Qu’est-ce que la PPrE?
La PPrE est une nouvelle méthode prometteuse pour prévenir l’infection par le VIH. En vertu de cette stratégie, les personnes séronégatives prendraient des médicaments anti-VIH afin de réduire leurs risques d'être infectées par le virus. Les personnes à risque auraient besoin de prendre des médicaments anti-VIH de façon régulière — en commençant avant d’être exposées au VIH et en continuant après. Les personnes sous PPrE doivent prendre leurs médicaments en suivant les instructions à la lettre. Il faudrait aussi qu'elles acceptent de consulter régulièrement un médecin pour faire contrôler leurs effets secondaires et subir des dépistages du VIH et d'autres infections transmissibles sexuellement.

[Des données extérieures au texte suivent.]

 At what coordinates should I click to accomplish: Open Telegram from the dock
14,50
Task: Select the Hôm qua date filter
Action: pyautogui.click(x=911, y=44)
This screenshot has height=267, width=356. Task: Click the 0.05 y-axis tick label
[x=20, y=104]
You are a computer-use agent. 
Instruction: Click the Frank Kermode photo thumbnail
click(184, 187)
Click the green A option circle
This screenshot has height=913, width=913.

De nombreux types de PPrE sont à l’étude. Les médicaments utilisés en PPrE pourraient être offerts sous plusieurs formes, dont des comprimés, un gel vaginal/rectal ou par injection. Il est possible qu'on doive prendre les médicaments soit tous les jours, soit avant et après ses relations sexuelles soit de façon intermittente (une à deux fois par semaine).

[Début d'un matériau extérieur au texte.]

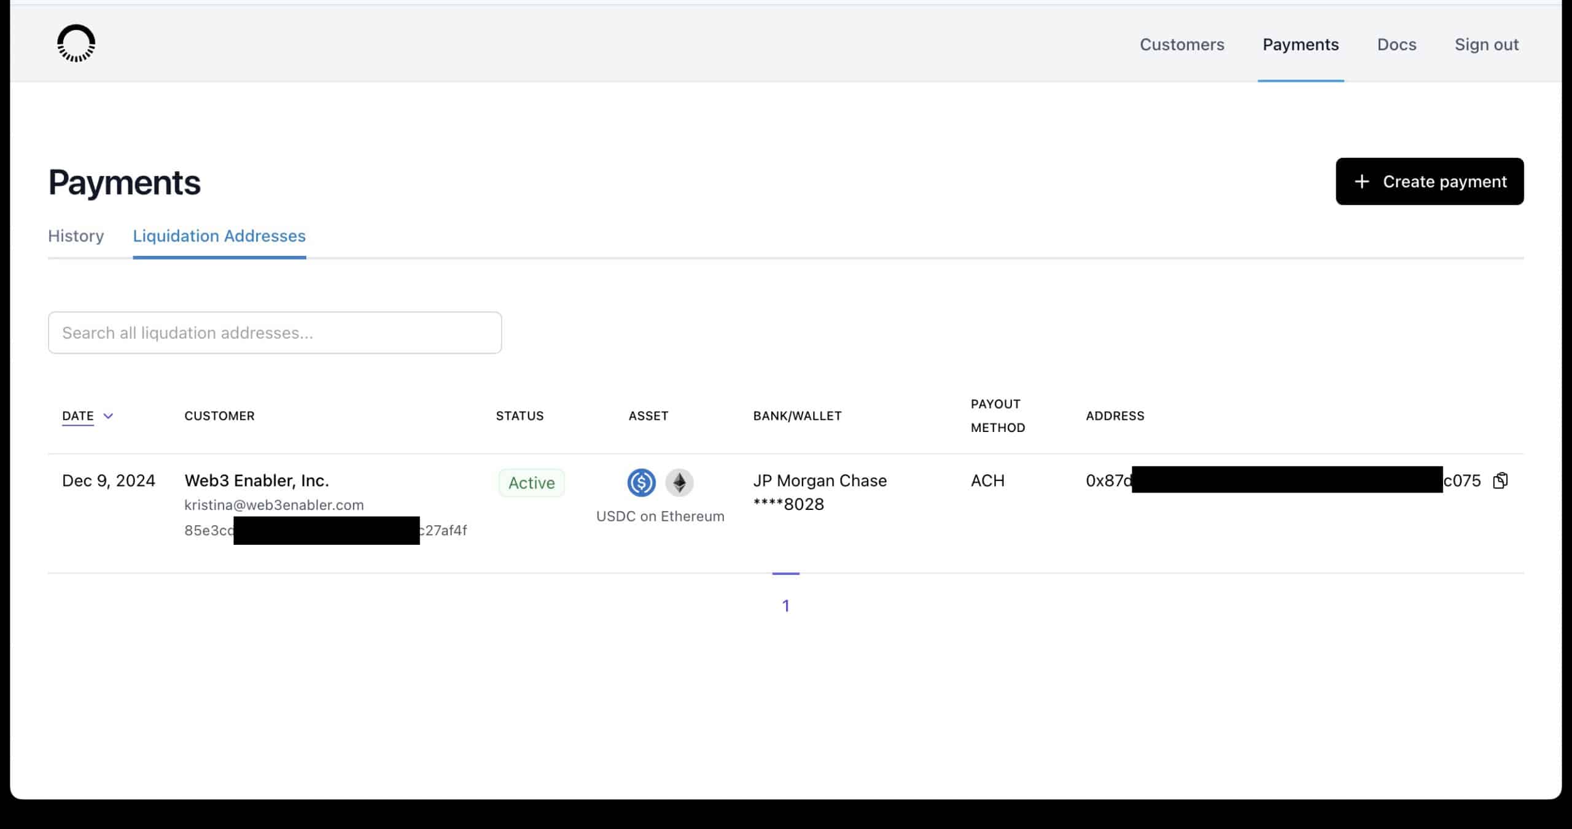Click the JP Morgan Chase bank entry
This screenshot has width=1572, height=829.
click(820, 480)
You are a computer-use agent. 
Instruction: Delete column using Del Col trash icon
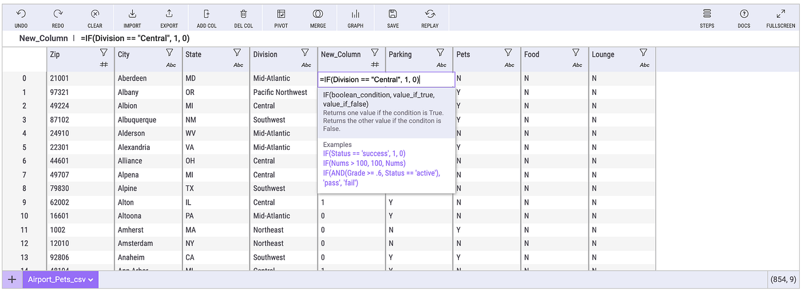(x=244, y=14)
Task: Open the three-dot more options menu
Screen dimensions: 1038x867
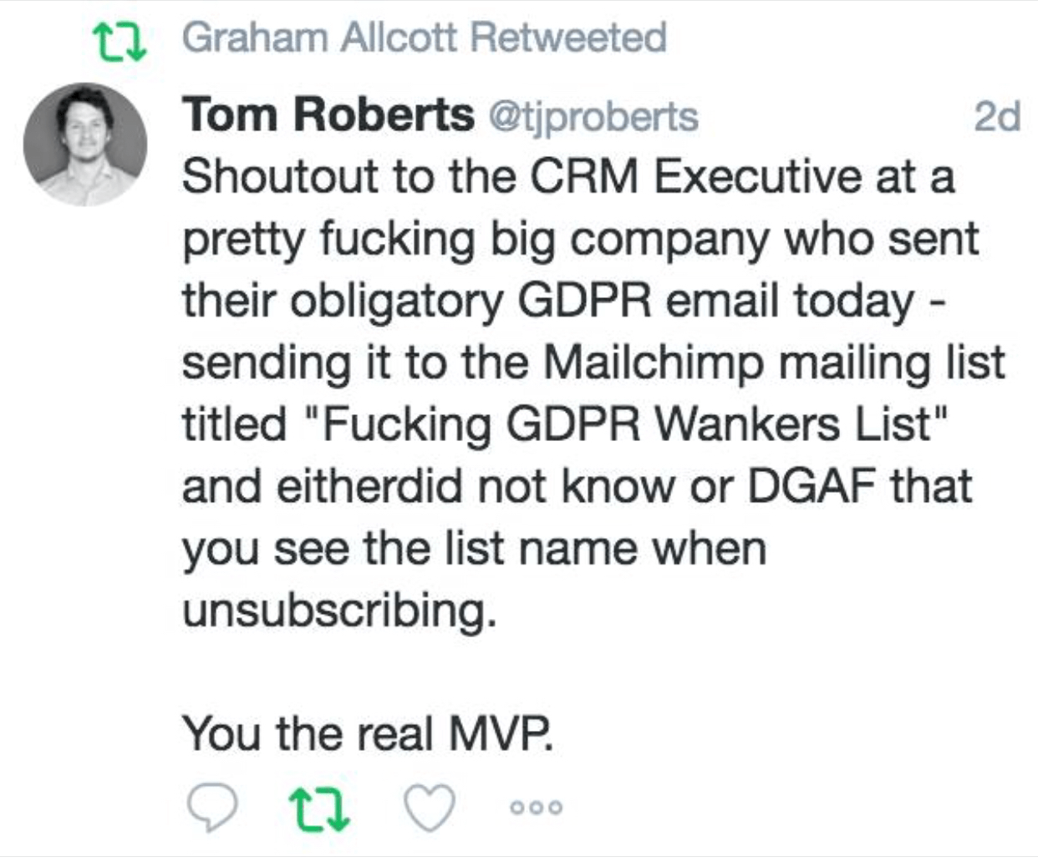Action: [537, 808]

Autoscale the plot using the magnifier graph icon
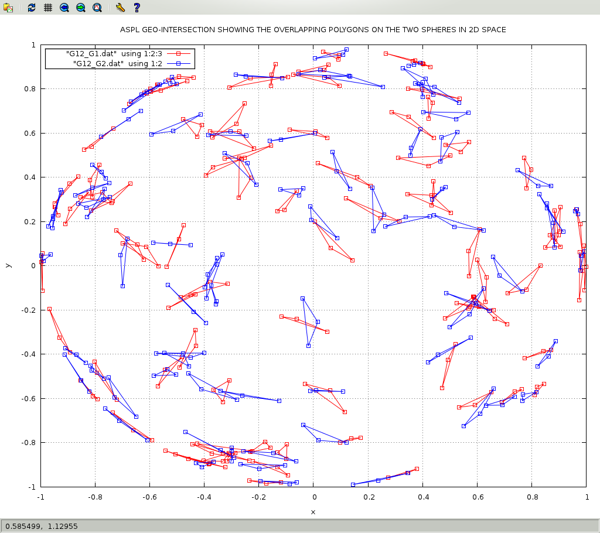(x=97, y=8)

Est-ce que la PPrE est efficace?
De nombreuses études de recherche sur la PPrE ont été menées et d'autres sont en cours. Chaque étude examine l’innocuité et l’efficacité d’un type précis de PPrE (comprimés ou gels, par exemple) auprès d’une population spécifique (hommes gais et bisexuels, utilisateurs de drogues injectables ou hommes et femmes hétérosexuels). Certains types de PPrE semblent être prometteurs au sein de populations spécifiques. La recherche indique que la PPrE est beaucoup moins efficace si l'on ne la prend pas de façon régulière.
Comprimés
Dans certaines études de recherche, on demande aux personnes séronégatives de prendre un comprimé anti-VIH tous les jours afin de déterminer si ce dernier offre une certaine protection contre l’infection par le VIH. Ce type de PPrE s’apparente aux contraceptifs oraux que les femmes prennent tous les jours pour empêcher une grossesse ou aux médicaments que prennent tous les jours les voyageurs pour s’immuniser contre la malaria dans certains pays tropicaux. Ces études portent à croire que la PPrE peut réduire les risques de transmission sexuelle du VIH chez les hommes et les femmes séronégatifs, y compris les hommes gais et bisexuels et les hétérosexuels des deux sexes.
Lors d’une étude particulière, les hommes gais et bisexuels séronégatifs qui prenaient tous les jours un comprimé anti-VIH contenant du ténofovir et de l’emtricitabine ont vu leurs risques de contracter l’infection au VIH diminuer de 44 %. Les hommes qui ont fait preuve d’une très bonne observance thérapeutique ont vu leurs risques réduits de 73 %. Dans le cadre d'autres études, la même stratégie de PPrE a conféré un niveau de protection comparable à des hommes et à des femmes hétérosexuels. Un comprimé anti-VIH contenant du ténofovir seulement s'est également montré efficace chez des hommes et des femmes hétérosexuels. Chose surprenante, lors d'une autre étude, un comprimé anti-VIH quotidien (contenant du ténofovir et de l'emtricitabine) n'a pas conféré de protection aux femmes. Il est possible que les femmes inscrites à l'étude en question ne prenaient pas leur PPrE de façon régulière.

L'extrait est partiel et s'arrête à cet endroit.